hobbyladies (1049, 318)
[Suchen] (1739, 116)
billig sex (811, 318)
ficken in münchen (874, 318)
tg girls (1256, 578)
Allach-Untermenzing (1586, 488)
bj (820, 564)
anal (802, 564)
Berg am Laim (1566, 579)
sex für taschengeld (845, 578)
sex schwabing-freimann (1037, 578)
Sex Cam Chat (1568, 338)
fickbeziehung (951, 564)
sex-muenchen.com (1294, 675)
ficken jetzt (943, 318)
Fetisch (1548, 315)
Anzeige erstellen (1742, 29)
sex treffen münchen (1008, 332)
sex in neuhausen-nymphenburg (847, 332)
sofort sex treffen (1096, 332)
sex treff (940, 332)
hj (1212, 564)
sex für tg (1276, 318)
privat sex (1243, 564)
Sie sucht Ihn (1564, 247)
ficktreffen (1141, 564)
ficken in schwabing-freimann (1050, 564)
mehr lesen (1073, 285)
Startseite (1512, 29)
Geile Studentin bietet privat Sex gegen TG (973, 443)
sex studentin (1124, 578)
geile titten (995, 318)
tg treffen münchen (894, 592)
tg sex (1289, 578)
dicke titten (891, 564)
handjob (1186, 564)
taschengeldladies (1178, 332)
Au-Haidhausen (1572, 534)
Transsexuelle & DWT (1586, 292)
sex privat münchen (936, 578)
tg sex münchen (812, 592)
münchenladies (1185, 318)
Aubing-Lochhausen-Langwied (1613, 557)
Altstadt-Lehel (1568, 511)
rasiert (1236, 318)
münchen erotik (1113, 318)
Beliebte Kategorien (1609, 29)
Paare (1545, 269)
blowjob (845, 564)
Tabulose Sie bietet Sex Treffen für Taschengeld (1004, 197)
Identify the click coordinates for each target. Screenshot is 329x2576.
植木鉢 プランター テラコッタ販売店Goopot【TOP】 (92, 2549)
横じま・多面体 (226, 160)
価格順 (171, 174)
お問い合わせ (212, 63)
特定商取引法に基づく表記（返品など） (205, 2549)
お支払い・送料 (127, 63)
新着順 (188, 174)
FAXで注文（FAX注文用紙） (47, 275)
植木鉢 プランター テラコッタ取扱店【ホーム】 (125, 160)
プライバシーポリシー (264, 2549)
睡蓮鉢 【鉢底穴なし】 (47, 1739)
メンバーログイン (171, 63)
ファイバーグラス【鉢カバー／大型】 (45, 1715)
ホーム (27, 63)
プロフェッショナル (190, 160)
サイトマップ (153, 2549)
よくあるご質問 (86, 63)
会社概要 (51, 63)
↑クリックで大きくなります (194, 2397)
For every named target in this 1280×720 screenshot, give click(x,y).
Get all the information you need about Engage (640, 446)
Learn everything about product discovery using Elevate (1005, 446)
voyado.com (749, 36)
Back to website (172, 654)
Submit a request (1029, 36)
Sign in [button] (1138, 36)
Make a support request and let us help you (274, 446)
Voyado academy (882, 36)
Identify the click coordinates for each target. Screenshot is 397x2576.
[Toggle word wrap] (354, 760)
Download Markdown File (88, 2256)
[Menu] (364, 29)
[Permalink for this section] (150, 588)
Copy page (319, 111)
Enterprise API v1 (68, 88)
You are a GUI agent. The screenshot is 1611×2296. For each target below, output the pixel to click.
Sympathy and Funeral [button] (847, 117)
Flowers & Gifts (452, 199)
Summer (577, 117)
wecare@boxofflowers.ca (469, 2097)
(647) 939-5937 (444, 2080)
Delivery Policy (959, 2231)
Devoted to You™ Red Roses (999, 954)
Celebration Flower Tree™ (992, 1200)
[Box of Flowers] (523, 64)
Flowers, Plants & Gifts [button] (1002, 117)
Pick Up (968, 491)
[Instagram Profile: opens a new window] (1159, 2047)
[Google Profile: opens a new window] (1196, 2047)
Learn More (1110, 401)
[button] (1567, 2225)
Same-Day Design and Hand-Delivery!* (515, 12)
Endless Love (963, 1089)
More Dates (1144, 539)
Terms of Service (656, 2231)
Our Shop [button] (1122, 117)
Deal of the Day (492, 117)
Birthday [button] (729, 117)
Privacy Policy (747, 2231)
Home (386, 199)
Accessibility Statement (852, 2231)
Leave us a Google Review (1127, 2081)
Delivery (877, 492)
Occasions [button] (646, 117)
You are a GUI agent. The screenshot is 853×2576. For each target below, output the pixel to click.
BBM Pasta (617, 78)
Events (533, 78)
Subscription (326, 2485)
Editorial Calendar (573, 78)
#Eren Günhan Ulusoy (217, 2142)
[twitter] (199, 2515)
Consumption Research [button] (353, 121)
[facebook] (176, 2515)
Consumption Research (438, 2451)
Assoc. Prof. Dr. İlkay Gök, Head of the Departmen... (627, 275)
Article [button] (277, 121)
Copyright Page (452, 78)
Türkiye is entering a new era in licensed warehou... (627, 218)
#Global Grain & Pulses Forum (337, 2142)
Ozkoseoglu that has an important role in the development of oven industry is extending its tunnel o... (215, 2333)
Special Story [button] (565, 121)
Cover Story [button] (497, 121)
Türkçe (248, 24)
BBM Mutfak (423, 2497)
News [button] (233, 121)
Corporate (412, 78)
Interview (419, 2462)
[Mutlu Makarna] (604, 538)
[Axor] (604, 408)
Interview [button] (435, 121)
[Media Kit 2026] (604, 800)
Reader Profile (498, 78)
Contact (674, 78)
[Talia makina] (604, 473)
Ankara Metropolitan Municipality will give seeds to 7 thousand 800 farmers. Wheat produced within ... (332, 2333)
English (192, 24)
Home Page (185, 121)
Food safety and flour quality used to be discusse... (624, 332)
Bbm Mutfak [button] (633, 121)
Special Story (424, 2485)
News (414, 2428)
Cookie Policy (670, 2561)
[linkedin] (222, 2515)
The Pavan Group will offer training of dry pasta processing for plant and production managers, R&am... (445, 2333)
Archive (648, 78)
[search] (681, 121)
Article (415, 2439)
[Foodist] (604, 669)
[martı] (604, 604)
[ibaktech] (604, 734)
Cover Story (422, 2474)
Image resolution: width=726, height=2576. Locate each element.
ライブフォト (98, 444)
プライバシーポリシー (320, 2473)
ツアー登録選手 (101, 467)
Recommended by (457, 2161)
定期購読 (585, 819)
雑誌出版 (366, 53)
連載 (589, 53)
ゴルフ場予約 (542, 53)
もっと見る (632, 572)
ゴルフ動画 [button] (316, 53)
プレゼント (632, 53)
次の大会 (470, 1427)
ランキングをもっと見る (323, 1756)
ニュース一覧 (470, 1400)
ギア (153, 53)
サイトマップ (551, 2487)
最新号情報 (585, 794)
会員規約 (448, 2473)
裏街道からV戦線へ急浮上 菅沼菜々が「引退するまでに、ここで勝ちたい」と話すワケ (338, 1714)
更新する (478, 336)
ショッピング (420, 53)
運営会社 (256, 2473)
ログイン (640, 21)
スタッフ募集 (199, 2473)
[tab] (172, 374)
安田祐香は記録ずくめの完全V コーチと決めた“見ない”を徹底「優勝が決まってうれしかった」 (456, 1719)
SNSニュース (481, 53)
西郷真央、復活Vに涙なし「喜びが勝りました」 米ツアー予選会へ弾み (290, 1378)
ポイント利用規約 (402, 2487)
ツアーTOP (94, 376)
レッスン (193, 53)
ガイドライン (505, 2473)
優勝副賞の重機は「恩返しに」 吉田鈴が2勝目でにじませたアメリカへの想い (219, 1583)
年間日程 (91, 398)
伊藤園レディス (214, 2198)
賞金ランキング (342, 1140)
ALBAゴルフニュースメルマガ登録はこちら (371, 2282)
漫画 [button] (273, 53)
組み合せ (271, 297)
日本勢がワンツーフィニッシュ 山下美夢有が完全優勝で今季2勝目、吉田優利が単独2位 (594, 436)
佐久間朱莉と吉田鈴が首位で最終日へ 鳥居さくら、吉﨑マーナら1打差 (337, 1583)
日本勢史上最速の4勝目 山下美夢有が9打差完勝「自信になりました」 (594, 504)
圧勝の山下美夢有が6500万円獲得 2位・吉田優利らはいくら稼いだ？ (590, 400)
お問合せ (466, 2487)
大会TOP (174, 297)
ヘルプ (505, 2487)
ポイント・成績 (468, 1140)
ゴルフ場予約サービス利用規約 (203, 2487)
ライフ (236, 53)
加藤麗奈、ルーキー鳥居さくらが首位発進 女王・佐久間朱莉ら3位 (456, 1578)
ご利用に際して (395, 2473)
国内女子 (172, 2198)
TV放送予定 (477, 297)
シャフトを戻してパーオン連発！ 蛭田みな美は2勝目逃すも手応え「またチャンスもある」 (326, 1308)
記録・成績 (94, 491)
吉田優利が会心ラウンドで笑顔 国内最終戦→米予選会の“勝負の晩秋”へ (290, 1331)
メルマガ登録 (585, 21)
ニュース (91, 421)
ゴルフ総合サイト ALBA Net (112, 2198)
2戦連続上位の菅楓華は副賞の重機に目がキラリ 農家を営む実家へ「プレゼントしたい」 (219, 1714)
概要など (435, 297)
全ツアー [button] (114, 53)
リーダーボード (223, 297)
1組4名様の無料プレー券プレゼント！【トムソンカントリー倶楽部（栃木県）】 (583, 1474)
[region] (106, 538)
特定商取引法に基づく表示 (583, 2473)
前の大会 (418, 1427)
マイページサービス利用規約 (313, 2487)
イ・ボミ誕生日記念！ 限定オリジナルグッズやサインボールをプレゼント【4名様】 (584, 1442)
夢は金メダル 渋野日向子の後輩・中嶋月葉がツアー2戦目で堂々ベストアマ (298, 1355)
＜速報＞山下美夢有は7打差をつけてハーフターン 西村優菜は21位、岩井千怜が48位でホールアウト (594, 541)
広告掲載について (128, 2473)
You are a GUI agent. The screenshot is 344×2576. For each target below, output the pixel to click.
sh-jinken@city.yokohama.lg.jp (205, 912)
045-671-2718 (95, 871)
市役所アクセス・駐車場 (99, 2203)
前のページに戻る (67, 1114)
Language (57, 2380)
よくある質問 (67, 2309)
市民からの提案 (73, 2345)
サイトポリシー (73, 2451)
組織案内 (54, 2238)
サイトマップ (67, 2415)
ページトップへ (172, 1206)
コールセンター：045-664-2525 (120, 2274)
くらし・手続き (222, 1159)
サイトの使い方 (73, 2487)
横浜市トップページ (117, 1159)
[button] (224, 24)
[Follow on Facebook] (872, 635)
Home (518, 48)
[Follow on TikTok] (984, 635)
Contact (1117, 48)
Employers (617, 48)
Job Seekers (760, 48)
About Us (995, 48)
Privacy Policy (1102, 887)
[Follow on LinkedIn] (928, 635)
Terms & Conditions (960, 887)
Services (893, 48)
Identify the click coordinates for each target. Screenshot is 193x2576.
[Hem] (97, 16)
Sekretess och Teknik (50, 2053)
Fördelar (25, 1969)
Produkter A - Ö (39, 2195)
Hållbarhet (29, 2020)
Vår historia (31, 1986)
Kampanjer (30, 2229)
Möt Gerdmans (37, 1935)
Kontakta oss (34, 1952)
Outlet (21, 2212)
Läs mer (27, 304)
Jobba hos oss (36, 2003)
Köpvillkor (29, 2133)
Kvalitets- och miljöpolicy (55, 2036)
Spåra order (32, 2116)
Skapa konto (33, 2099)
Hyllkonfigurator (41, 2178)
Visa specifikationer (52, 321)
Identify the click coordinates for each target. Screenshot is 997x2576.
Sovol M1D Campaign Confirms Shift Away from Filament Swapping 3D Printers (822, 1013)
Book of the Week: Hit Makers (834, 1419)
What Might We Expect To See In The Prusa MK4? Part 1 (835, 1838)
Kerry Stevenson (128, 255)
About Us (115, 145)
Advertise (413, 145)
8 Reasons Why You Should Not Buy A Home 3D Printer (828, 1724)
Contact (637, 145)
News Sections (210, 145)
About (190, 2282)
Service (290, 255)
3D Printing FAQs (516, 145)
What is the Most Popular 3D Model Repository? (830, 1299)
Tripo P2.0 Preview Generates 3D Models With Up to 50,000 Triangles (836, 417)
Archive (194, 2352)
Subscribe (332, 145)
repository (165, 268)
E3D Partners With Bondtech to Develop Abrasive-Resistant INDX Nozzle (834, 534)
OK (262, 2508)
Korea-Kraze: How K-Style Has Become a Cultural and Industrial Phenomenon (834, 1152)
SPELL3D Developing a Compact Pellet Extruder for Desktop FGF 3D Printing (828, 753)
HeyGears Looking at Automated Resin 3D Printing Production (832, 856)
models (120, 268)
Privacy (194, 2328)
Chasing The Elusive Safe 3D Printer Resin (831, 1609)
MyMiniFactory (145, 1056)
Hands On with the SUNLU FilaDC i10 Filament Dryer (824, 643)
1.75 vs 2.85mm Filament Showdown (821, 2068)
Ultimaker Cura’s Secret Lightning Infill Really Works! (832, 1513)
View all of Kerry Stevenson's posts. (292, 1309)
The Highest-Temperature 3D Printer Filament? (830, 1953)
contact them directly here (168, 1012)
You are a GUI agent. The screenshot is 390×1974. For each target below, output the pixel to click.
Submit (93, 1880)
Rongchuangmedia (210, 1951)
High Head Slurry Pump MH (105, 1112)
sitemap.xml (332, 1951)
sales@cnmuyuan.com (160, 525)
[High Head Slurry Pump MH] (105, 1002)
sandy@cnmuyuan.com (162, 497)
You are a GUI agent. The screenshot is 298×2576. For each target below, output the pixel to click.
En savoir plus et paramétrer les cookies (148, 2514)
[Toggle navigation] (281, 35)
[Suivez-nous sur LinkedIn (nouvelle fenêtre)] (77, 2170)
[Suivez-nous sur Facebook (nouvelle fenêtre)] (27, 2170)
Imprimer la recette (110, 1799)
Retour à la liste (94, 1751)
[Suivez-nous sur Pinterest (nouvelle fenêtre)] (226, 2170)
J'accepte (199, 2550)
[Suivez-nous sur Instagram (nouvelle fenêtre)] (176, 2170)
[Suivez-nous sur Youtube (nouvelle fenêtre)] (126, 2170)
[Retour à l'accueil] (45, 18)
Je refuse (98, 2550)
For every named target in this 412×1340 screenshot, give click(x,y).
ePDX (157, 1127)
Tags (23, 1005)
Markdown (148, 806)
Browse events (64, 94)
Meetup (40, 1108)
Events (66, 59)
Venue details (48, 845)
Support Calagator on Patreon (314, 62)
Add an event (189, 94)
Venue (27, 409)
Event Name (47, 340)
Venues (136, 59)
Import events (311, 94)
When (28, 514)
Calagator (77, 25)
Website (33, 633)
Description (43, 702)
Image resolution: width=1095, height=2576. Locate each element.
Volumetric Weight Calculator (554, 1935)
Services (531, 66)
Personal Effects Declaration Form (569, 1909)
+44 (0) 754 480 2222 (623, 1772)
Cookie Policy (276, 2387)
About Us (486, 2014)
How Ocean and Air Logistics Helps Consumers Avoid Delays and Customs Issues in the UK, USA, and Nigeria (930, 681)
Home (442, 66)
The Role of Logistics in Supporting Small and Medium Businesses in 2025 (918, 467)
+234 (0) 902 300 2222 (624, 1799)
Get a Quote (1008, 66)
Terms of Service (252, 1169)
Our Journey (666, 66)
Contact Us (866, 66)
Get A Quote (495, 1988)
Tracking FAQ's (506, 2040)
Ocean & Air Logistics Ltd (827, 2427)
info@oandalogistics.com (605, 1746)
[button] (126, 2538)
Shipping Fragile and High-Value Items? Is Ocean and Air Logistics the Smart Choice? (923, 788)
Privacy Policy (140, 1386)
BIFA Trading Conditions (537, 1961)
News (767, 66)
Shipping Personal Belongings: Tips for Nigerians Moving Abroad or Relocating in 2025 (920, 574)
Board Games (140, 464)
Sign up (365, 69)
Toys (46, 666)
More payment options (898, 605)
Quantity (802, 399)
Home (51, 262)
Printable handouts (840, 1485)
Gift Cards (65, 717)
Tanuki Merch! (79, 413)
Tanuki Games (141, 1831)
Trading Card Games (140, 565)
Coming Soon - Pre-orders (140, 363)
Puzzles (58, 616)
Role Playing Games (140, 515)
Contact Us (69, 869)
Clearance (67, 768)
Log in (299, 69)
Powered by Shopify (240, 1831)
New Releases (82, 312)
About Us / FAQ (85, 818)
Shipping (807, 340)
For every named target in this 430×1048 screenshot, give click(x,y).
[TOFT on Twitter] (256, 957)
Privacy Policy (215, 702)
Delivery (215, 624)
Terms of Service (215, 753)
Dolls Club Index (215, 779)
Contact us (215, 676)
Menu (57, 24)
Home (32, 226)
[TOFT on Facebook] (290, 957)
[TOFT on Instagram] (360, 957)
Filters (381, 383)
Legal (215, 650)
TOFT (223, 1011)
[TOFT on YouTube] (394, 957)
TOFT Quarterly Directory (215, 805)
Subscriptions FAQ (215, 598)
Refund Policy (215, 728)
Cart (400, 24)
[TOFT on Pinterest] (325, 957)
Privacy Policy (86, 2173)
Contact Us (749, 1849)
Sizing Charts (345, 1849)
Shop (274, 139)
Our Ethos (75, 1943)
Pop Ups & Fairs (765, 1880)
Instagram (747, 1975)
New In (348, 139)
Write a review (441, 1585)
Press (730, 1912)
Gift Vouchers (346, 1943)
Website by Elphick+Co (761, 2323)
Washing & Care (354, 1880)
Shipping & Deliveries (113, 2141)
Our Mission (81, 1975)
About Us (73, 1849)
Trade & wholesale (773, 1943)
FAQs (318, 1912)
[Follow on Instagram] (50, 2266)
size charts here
--
### Action item:
Retype the records above, but only those lines that fall between the line containing "Transsexuelle & DWT (1586, 292)" and the line containing "For every named target in this 1280×720", with both of those lines included, exactly as written.

### Reply:
Transsexuelle & DWT (1586, 292)
sex privat münchen (936, 578)
tg sex münchen (812, 592)
münchenladies (1185, 318)
Aubing-Lochhausen-Langwied (1613, 557)
Altstadt-Lehel (1568, 511)
rasiert (1236, 318)
münchen erotik (1113, 318)
Beliebte Kategorien (1609, 29)
Paare (1545, 269)
blowjob (845, 564)
Tabulose Sie bietet Sex Treffen für Taschengeld (1004, 197)
Identify the click coordinates for each target. Screenshot is 329x2576.
植木鉢 プランター テラコッタ販売店Goopot【TOP】 (92, 2549)
横じま・多面体 (226, 160)
価格順 (171, 174)
お問い合わせ (212, 63)
特定商取引法に基づく表記（返品など） (205, 2549)
お支払い・送料 (127, 63)
新着順 (188, 174)
FAXで注文（FAX注文用紙） (47, 275)
植木鉢 プランター テラコッタ取扱店【ホーム】 (125, 160)
プライバシーポリシー (264, 2549)
睡蓮鉢 【鉢底穴なし】 (47, 1739)
メンバーログイン (171, 63)
ファイバーグラス【鉢カバー／大型】 (45, 1715)
ホーム (27, 63)
プロフェッショナル (190, 160)
サイトマップ (153, 2549)
よくあるご質問 (86, 63)
会社概要 (51, 63)
↑クリックで大きくなります (194, 2397)
For every named target in this 1280×720 screenshot, give click(x,y).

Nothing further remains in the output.